Neyse, bunları geçelim. Ama şu kadarını o kadar iyi biliyoruz ki, Ne Zafer Mutlu’nun, ne Ertuğrul Özkök’ün, ne de “Tencere dibin kara” diyip fırsat bu fırsat arada yumruk çakan Fatih Altaylı, Ergun Babahan gibilerin, bunlara rol modeli olan Nazlı Ilıcak, Mehmet Barlas, Güneri Cıvaoğlu gibilerin, hiç birinin temiz medya adına konuşmaya hakları yoktur. Sicilleri birbirinden beterdir. Bugünün medyasının pespaye, rezil, güvenilmez hale getirilmesinde bu kiralıkların büyük vebali vardır. Keşke korkularını yenebilseler de yanı başlarında çalışanlar, tanık oldukları, hatta alet oldukları rezillikleri çıkıp bir bir anlatabilseler…
Herkes bilir ki, bu baş tetikçiler, yıllar yılı patronları Aydın Doğan, Dinç Bilgin ve diğerleri için ellerindeki medyayı, iktidarlara karşı kah sopa, kah havuç olarak kullandıkça kullandılar. Özelleştirme furyasına burunlarını soktular, teşvik yarışına girdiler, arsa rantına kaşık salladılar. Bu uğurda kurt sofrasından daha fazla pay almak için bir birlerine öyle karalar çaldılar ki… Arşivler orada duruyor.
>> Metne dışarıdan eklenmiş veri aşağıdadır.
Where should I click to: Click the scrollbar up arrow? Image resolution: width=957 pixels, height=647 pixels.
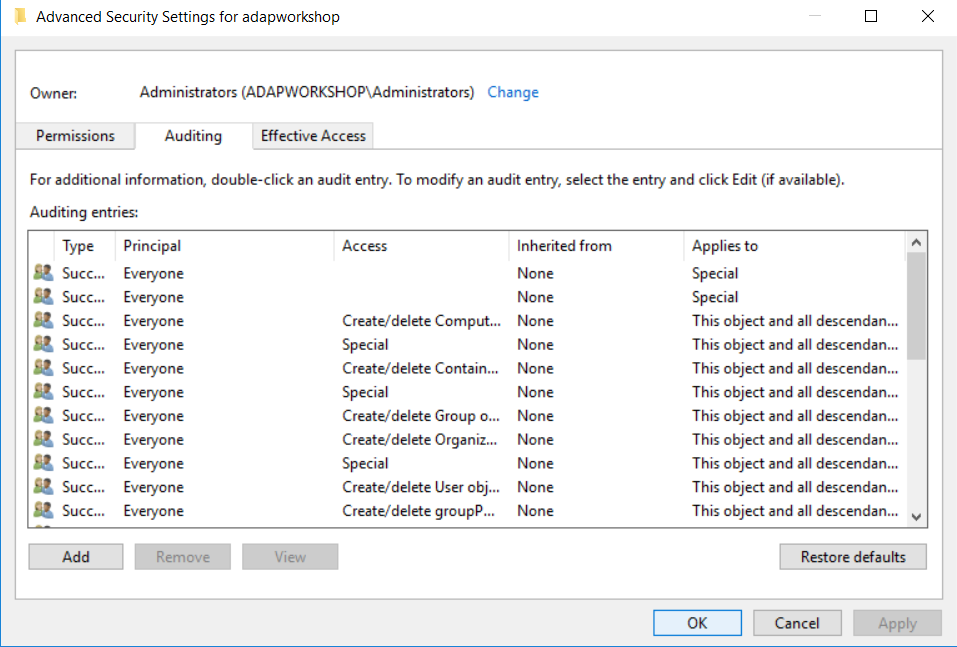pyautogui.click(x=916, y=240)
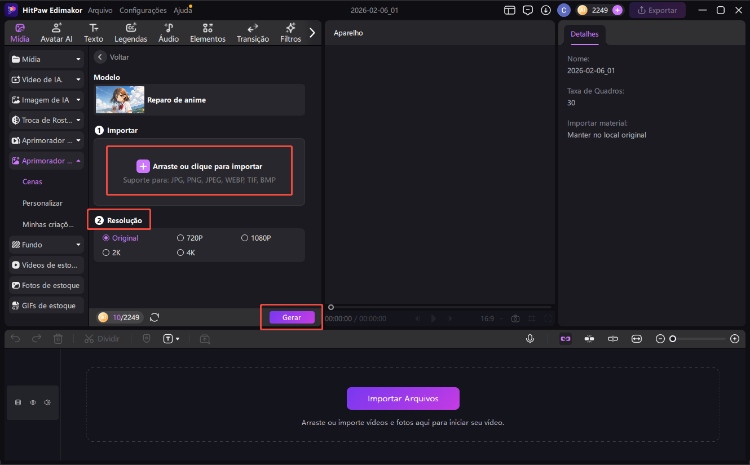Open the Configurações menu

click(x=142, y=10)
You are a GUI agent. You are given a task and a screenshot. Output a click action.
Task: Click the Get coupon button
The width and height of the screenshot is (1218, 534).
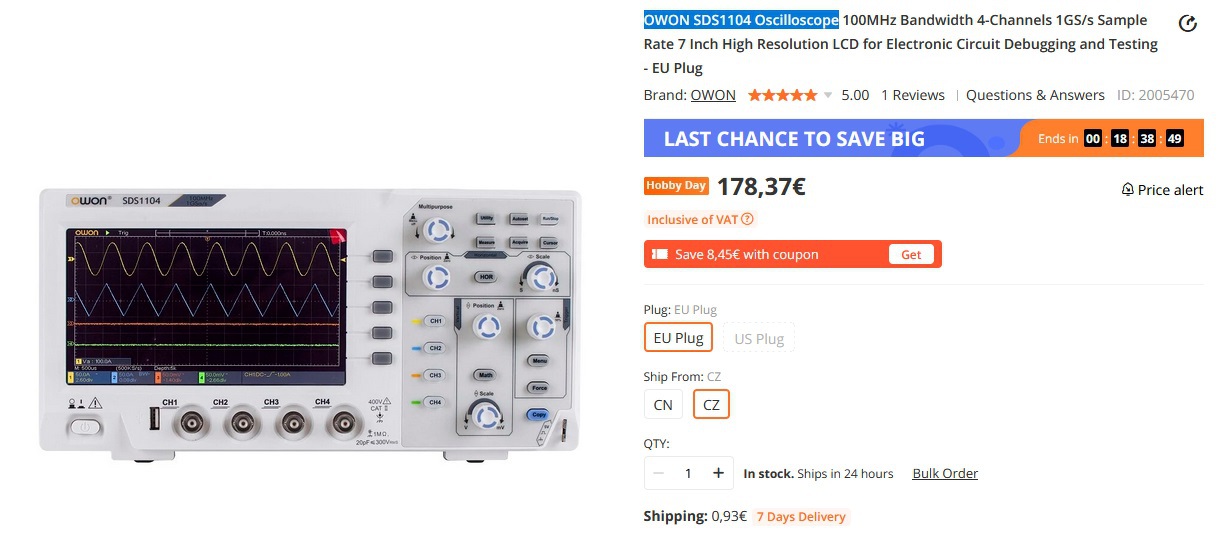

Sonrasında da bu baş tetikçiler, küfrettikleri patronların çatısından çatısına transfer oldukları gibi, o patronlar da küfür yedikleri gazeteci kılıklı bu tetikçilere kucak açmaktan hiç uzak durmadılar…
Böyle bir rezilliktir bu…
28 Şubat’ı vesile yapan Ertuğrul Özkök, arınma fırsatı bulmuş; “Eğer bir hesaplaşmaysa, bunu mertçe yapalım. Toptan yapalım. Aç ve açıkta kalan olmasın” dedikten sonra 28 Mayıs 1960’lara, 12 Eylül öncesi ve sonrasına kadar gitmiş ve çıkın, aklanın diye meydan okuyor…
Özkök’e dinlemeye takılan ve tüm teferruatına bir internet taraması ile ulaşabileceğiniz şu telefon konuşmasını hatırlatalım ve arınmaya davet edelim, bakalım nasıl çıkacak işin içinden…

EĞRİYE
EĞRİ...

Markar Esayan
(Taraf):
• Diyarbakır Cezaevi’nde süresiz açlık grevi başlatan Şırnak milletvekilleri Selma Irmak ve Faysal Sarıyıldız’ın eylemleri ben bu yazıyı yazarken devam ediyordu. Öcalan’ın yaptığı açlık grevini bitirin çağrısı sonrası dışarıdan destek veren ama açlık grevleri süresiz olmayan iki kişi dün eylemlerine son verdiler. Önemli olan Irmak ve Sarıyıldız’ı kaybetmeden bu ölümcül sürecin sona ermesi.
(…)En hafif deyimiyle, ‘’Ölümden yaşam çıkarmaya’’ çalışan, içi boş ve popülist bir jargon bu. Bu iki insanın intihar etmesi. ‘müzakere, çözüm ve demokratikleşme’ sürecini başlatacakmış. Meclis çatısı altında siyaset yapma imkânına sahip grup başkanvekilleri bu intiharları selamlıyorlar. İnanılır gibi değil. Tam bir Ortadoğu kafası; intihar, kurban ve kendini feda kültürü. Toplumda ise öfkeli marjinal kesimler dışında anlamlı bir karşılığı yok.(…)
Esayan’ın; Kürt halkını tüm söz ve yetkilerinin ellerinden alındığından, parlamentodaki milletvekillerinin cezaevine gönderildiğinden haber i var mı acaba? Demokratik tüm taleplerinin karşısına bir çözümsüzlük dayayan iktidarın uygulamalarına karşı giriştikleri açlık grevi eylemi bir intihar girişimi kurban kültürü değil, çözümsüzlüğün karşısında son çareleri olarak uyguladıkları bir direniş kültürüdür.